• _Exercise description_: Repeat each entry exactly.

• _Dataset entries_:
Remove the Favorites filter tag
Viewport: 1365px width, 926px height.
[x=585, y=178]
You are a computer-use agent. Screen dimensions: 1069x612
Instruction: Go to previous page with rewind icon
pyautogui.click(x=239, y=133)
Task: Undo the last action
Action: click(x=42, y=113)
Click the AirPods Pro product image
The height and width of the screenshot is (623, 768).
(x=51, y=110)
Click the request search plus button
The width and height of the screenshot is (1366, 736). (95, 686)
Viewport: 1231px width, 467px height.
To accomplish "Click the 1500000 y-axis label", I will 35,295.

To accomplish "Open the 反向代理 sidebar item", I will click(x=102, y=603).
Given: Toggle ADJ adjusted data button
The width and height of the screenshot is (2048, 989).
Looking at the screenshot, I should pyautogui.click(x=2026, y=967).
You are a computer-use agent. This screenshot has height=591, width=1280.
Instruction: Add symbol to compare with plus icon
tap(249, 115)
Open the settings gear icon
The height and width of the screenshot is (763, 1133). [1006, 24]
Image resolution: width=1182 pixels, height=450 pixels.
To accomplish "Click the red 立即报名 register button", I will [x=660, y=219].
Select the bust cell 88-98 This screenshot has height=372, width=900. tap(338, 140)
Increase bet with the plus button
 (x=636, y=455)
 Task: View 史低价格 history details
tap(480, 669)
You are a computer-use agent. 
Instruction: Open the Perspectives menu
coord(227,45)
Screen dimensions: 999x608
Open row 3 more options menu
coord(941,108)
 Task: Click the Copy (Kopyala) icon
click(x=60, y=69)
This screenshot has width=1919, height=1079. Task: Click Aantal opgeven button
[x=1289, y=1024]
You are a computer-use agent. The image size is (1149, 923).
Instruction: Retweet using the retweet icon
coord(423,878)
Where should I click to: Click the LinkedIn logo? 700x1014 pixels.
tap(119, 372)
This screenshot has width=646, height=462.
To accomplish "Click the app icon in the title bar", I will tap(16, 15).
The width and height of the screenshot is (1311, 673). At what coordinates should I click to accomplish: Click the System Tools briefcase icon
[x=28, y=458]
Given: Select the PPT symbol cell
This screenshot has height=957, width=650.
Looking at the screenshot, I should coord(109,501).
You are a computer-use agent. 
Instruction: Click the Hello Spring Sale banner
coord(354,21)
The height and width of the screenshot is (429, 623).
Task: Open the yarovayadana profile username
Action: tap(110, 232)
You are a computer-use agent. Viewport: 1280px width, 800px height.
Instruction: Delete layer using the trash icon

• _Task result_:
Remove the Favorites filter tag
Viewport: 1365px width, 926px height.
[x=585, y=178]
You are a computer-use agent. Screen dimensions: 1069x612
Instruction: Go to previous page with rewind icon
pyautogui.click(x=239, y=133)
Task: Undo the last action
Action: click(x=42, y=113)
Click the AirPods Pro product image
The height and width of the screenshot is (623, 768).
(x=51, y=110)
Click the request search plus button
The width and height of the screenshot is (1366, 736). (95, 686)
Viewport: 1231px width, 467px height.
To accomplish "Click the 1500000 y-axis label", I will 35,295.

To accomplish "Open the 反向代理 sidebar item", I will click(x=102, y=603).
Given: Toggle ADJ adjusted data button
The width and height of the screenshot is (2048, 989).
Looking at the screenshot, I should pyautogui.click(x=2026, y=967).
You are a computer-use agent. This screenshot has height=591, width=1280.
Instruction: Add symbol to compare with plus icon
tap(249, 115)
Open the settings gear icon
The height and width of the screenshot is (763, 1133). [1006, 24]
Image resolution: width=1182 pixels, height=450 pixels.
To accomplish "Click the red 立即报名 register button", I will [x=660, y=219].
Select the bust cell 88-98 This screenshot has height=372, width=900. tap(338, 140)
Increase bet with the plus button
 (x=636, y=455)
 Task: View 史低价格 history details
tap(480, 669)
You are a computer-use agent. 
Instruction: Open the Perspectives menu
coord(227,45)
Screen dimensions: 999x608
Open row 3 more options menu
coord(941,108)
 Task: Click the Copy (Kopyala) icon
click(x=60, y=69)
This screenshot has width=1919, height=1079. Task: Click Aantal opgeven button
[x=1289, y=1024]
You are a computer-use agent. The image size is (1149, 923).
Instruction: Retweet using the retweet icon
coord(423,878)
Where should I click to: Click the LinkedIn logo? 700x1014 pixels.
tap(119, 372)
This screenshot has width=646, height=462.
To accomplish "Click the app icon in the title bar", I will tap(16, 15).
The width and height of the screenshot is (1311, 673). At what coordinates should I click to accomplish: Click the System Tools briefcase icon
[x=28, y=458]
Given: Select the PPT symbol cell
This screenshot has height=957, width=650.
Looking at the screenshot, I should coord(109,501).
You are a computer-use agent. 
Instruction: Click the Hello Spring Sale banner
coord(354,21)
The height and width of the screenshot is (429, 623).
Task: Open the yarovayadana profile username
Action: tap(110, 232)
You are a computer-use agent. Viewport: 1280px width, 800px height.
Instruction: Delete layer using the trash icon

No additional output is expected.